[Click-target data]
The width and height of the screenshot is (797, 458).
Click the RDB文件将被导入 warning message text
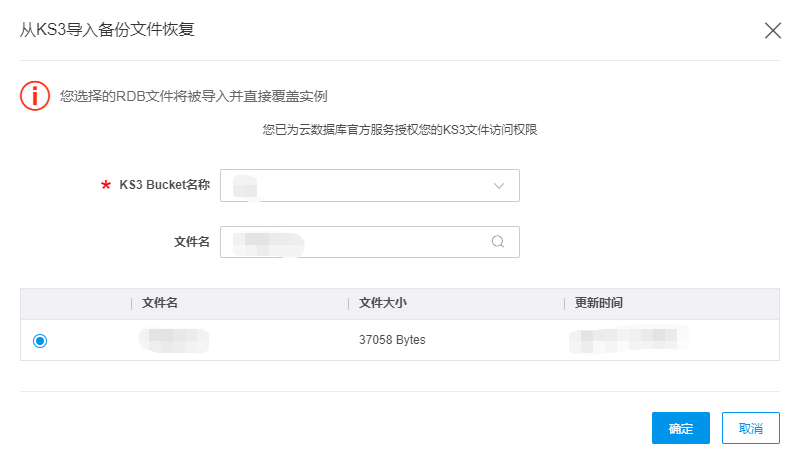(194, 96)
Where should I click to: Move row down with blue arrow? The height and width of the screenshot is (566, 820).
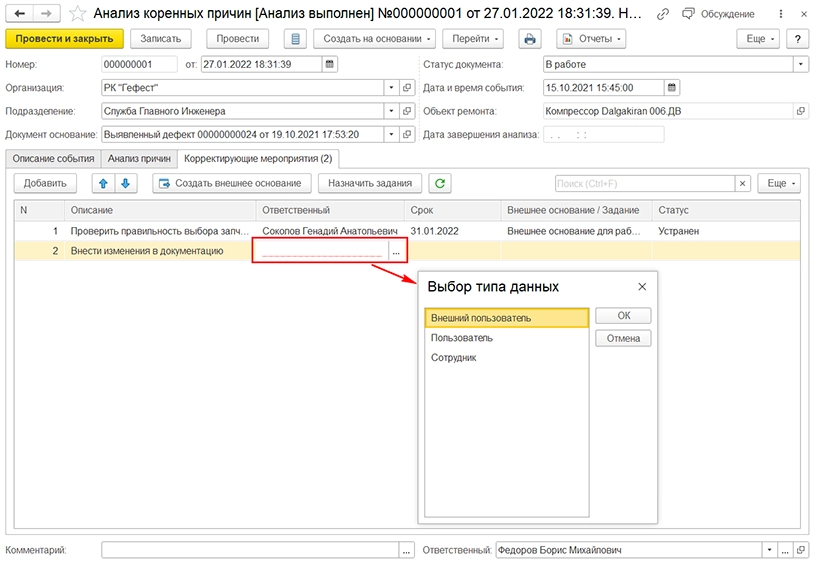coord(125,183)
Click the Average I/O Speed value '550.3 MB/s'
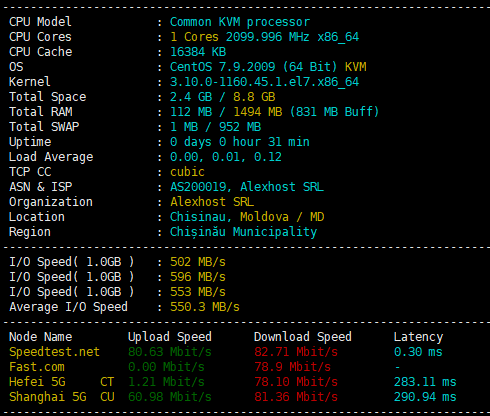Viewport: 490px width, 416px height. [205, 307]
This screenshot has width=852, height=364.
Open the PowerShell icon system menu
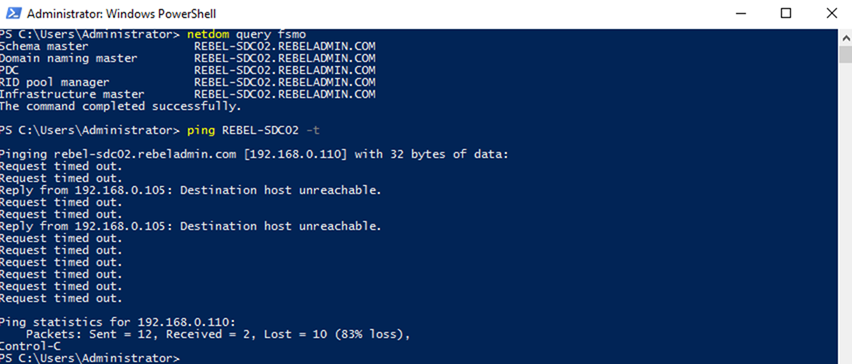[x=14, y=14]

Work to be completed
Update the items above by changing every "screenshot" to "image" and keeping all else the same. Leave the pictures out of your answer.

Solution below
The width and height of the image is (797, 458).
Click the RDB文件将被导入 warning message text
(194, 96)
Where should I click to: Move row down with blue arrow? The height and width of the image is (566, 820).
coord(125,183)
Click the Average I/O Speed value '550.3 MB/s'
Viewport: 490px width, 416px height. [205, 307]
This image has width=852, height=364.
Open the PowerShell icon system menu
[x=14, y=14]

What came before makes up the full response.